ARGH. No, you weren't! You ARE a [naughty word]! None of the people with this excuse are ever acting out an elaborate role as part of a planned scenario. None of these people are going off a script, with reason and logic behind their choices. If they are, none of the "victims" sent in a CS complaint, because the story arc was planned out in advance with more scripting and safe words than the average BDSM encounter.

I Google image searched BDSM and this was the only usable result.)

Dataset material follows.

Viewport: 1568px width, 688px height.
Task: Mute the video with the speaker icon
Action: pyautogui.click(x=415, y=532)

"But I'm a chaotic evil aligned character," says the guy who was kill stealing and gray ganking and spamming his emotes. Ah. And this is why roleplay online with thousands of strangers will never be like it was in your D&D group. In your basement, the guy who insists on playing chaotic evil can feel the peer pressure to reroll IMMEDIATELY OR BE KICKED OUT. Online, it's up to customer service people who know nothing about the players as individuals to differentiate between this kind of jackass and regular roleplay disputes. (Hint: Can't be done except in obvious situations... like kill stealing and gray ganking.)

Boy howdy, are there regular disputes. There are a very few people who believe that any mention of the world outside the game is a hanging offense. These people rarely level beyond tenth or so, because it's really freaking hard to gain levels in an MMO without referring to its mechanics.

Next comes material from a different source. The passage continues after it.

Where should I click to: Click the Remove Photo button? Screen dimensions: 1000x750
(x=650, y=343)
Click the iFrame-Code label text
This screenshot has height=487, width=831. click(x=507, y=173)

The most common source of friction is between people who are genuinely love roleplaying and people who have come to the server because the open chat channels are cleaner and quieter than on other servers. And because some people don't want to play a fantasy game with characters named "Iscrew Urmom." Simply asking a question in open chat about an item's stats can set off a war between these factions.

The obvious answer is an unlimited ignore list. Yet, for some reason, most MMO players don't seem to know how to use the ignore function. If every roleplayer ignored everyone who didn't fit their definition of a roleplayer, eventually their interactions would be exclusively with likeminded people.

Or more probably, no one else at all.

All these special needs for a population that won't exceed 10% of the playerbase, and can't agree on a single definition of roleplay? It'd almost be more cost effective to make an entire niche game for this playstyle, rather than trying to make a massively multiplayer game that equally appeals to the roleplayer and a mass market audience.

I love roleplayers. I roleplay because I think it adds color and flavor to the world when people speak politely and use emotes judiciously. I don't talk in thees and thous, but I do say "Pardon me, good sir" when I'm speaking to a higher level character. When I move around an area, I try to avoid running through people. But I do it all on a regular server, and have ever since I tried to handle a roleplay server from a developer's point of view.

Does it sound like I'm trying to have it both ways? That's because anyone who works with customers wants to make the greatest number of people as happy as possible. But it's also because I think the industry can do a lot more and advance real roleplaying, the kind that makes our virtual worlds better, not the kind performed by psycho speech Nazis.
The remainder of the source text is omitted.